Platelet-activating factor stimulates eicosanoid production in cultured feline tracheal epithelial cells.

Abstract

The effect of platelet-activating factor (PAF) on eicosanoid generation and release in cultured feline tracheal epithelial cells was investigated by measuring a wide range of lipoxygenase and cyclooxygenase pathway products. Subconfluent epithelial cell cultures were stimulated by PAF and eicosanoid production was determined by high performance liquid chromatography (HPLC) of [3H]-labeled arachidonic acid (AA) metabolites and by radioimmunoassay (RIA) following HPLC separation. The HPLC chromatograms revealed that PAF augmented the release of prostaglandin (PG)E2, PGF2 alpha, 12-hydroxyeicosatetraenoic acid (HETE), and AA. Among these eicosanoids, PGE2 predominated under baseline conditions and following PAF exposure.

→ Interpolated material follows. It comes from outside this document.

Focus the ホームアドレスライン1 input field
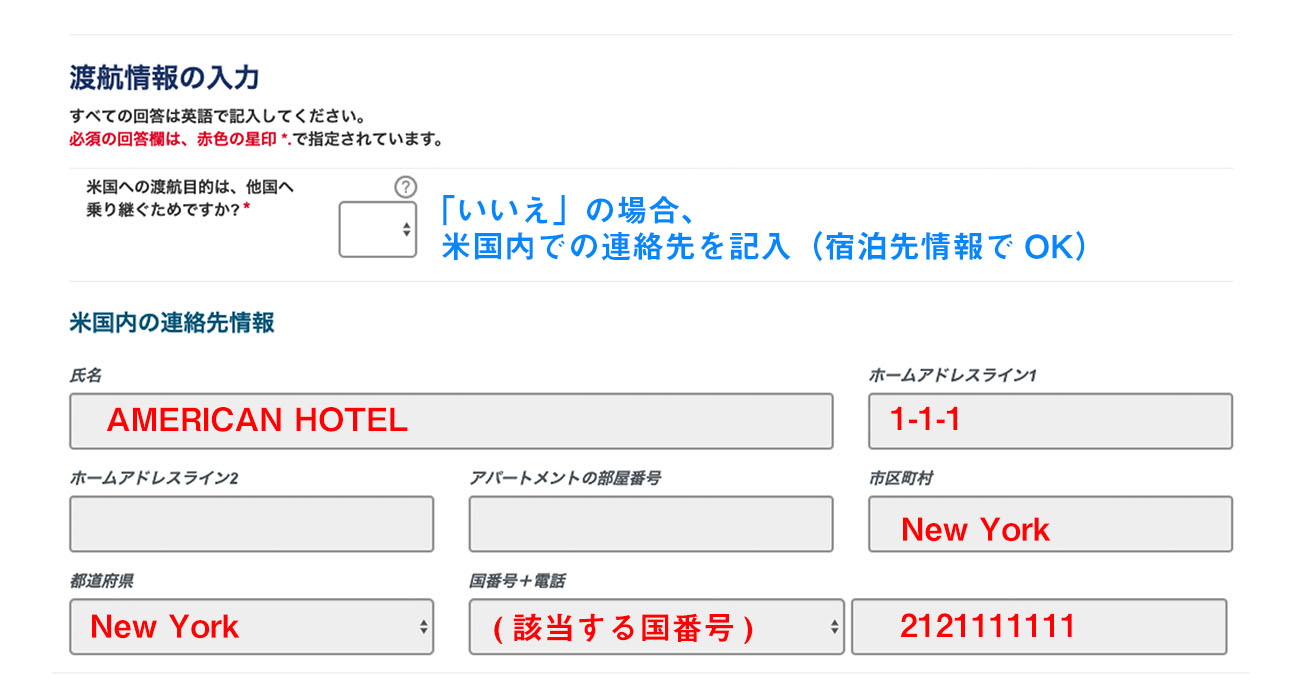This screenshot has width=1300, height=700. (x=1050, y=421)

RIAs of the nonradiolabeled HPLC elution corresponding to various eicosanoid standards demonstrated that PAF increased the production of 6-keto-PGF1 alpha, thromboxane B2 (TXB2), PGD2, 5-HETE, and 15-HETE, as well as PGE2, PGF2 alpha, and 12-HETE. The PAF-induced eicosanoid augmentation was dose-dependent and occurred within 1 hour with a prompt decline following termination of PAF exposure. This stimulating effect of PAF on eicosanoid release was blocked by two PAF receptor antagonists, Ro 19-3704 and WEB 2086. The PAF-induced increase in eicosanoid release was similar in magnitude to the increase caused by calcium ionophore (Ca-ionophore) A23187, a potent known stimulus for eicosanoid release. Cells of different culture durations (3 and 6 days) showed similar capacity for eicosanoid production. We conclude that PAF stimulates the production of cyclooxygenase and lipoxygenase pathway products from airway epithelial cells via PAF receptors, and that these epithelium-derived eicosanoids may be responsible for some of the PAF-induced respiratory physiological and pathophysiological effects.